Suburban America has become quite accustomed to their way of life. Often rattled by things that deviate from structured normalcy. Whether nature or nurture, the result is a unconsciously self-centric existence. The output of any input is invariably a factor of ‘how will this affect me?’. A quality that has an underlying presence in everything from hobbies and goals to business and politics.
Automobile proliferation, triggered by the need for routine convenience, has lead to the notion that each licensed driver needs their own personal car. A multifaceted shackle, ball and chain, somehow disguised as individual freedom. City dwellers have long known the truth that lies behind the smoke and mirrors. Younger generations too are beginning to carefully filter through the sieve of logic when considering car ownership.
Car ownership comes with a lot of baggage.
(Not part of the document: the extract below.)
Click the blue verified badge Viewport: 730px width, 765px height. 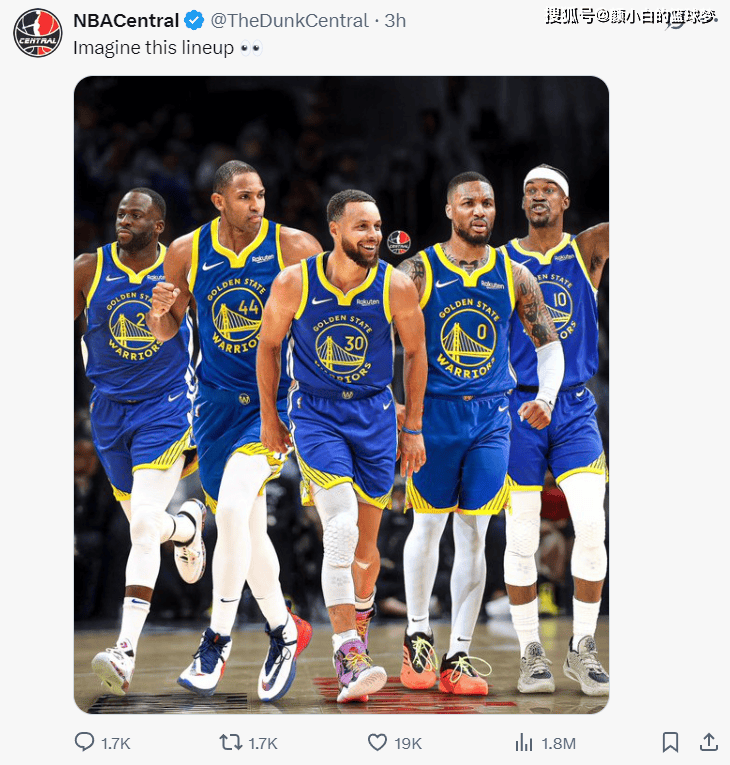tap(194, 20)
In addition to the large upfront cost of the vehicle itself, you are signing an unwritten and ever-changing contract that will continually separate you from your money. Insurance, fuel, maintenance, parts, registration, and (in most states) “safety” inspections will relentlessly follow your car around like the burning tail of a comet. We probably shouldn’t forget, parking cost, tolls, penalized traffic violations and artificial tree-themed fragrances.
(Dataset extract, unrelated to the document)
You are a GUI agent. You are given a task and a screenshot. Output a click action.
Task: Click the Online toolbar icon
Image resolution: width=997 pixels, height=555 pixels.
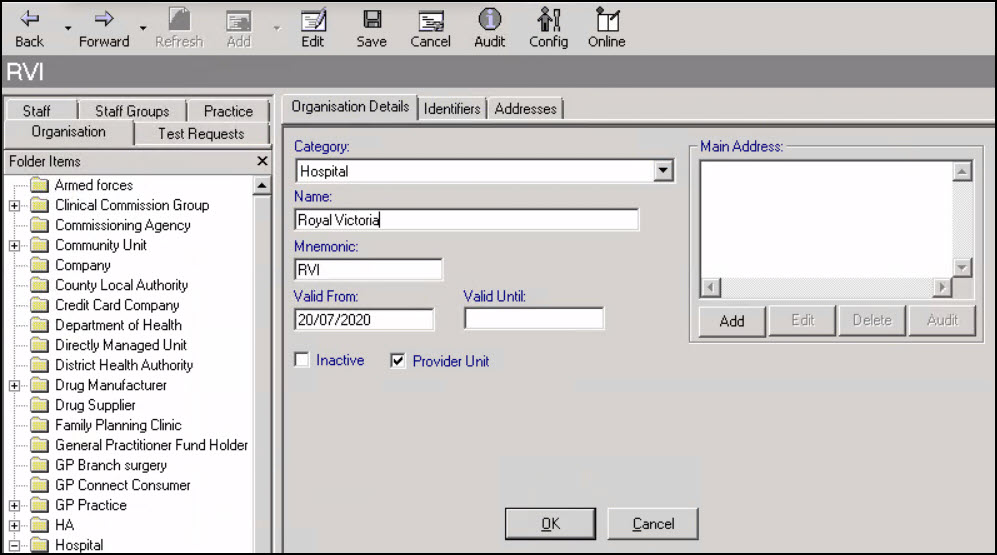(606, 20)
For those lucky enough, your car also gets its very own bedroom in your house, complete with paved access. This space if often misused as baseline hoarder’s storage. While it is nice to have sheltered access to your car, wouldn’t it be far more efficient to simply not own a car?
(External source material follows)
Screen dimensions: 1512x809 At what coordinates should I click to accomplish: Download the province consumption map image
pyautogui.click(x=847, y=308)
Without a personal vehicle to look after you would save money, space, time, worry and hassle. Tesla intends to induce this as a fix to our otherwise broken future. Parking lots will occupy less space and reduce in number. Budgets will be freed up to allow for economic growth.
Once cars become fully autonomous, people in every area of the county will be able free themselves from aforementioned shackles of car ownership. It won’t just be a luxury for city dwellers. Even the most rural residents will have the choice to summon a ride rather than drag their personally owned one with them.
Things like safe, size-appropriate, child seats are a personal area of conflict for my otherwise excitement about this type of future. Some people and professions will likely continue finding a need for personal transportation because their vehicle is their office or mobile workshop, but there is definite potential for an overall shift to reduced personal car ownership. It might be a slow shift due to suburban America’s deep rooted idea of transportation freedom. Perhaps our localized metropolitan culture will expedite this renaissance through example.